[DO THIS] Can you give each line of the data below as a JSON list of strings, one string per line, with blank lines left out?

[MATERIAL FOR THIS TASK]

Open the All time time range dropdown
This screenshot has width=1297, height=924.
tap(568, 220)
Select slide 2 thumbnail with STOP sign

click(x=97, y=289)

[ANSWER FOR THIS EXERCISE]
[
  "Open the All time time range dropdown",
  "This screenshot has width=1297, height=924.",
  "tap(568, 220)",
  "Select slide 2 thumbnail with STOP sign",
  "click(x=97, y=289)"
]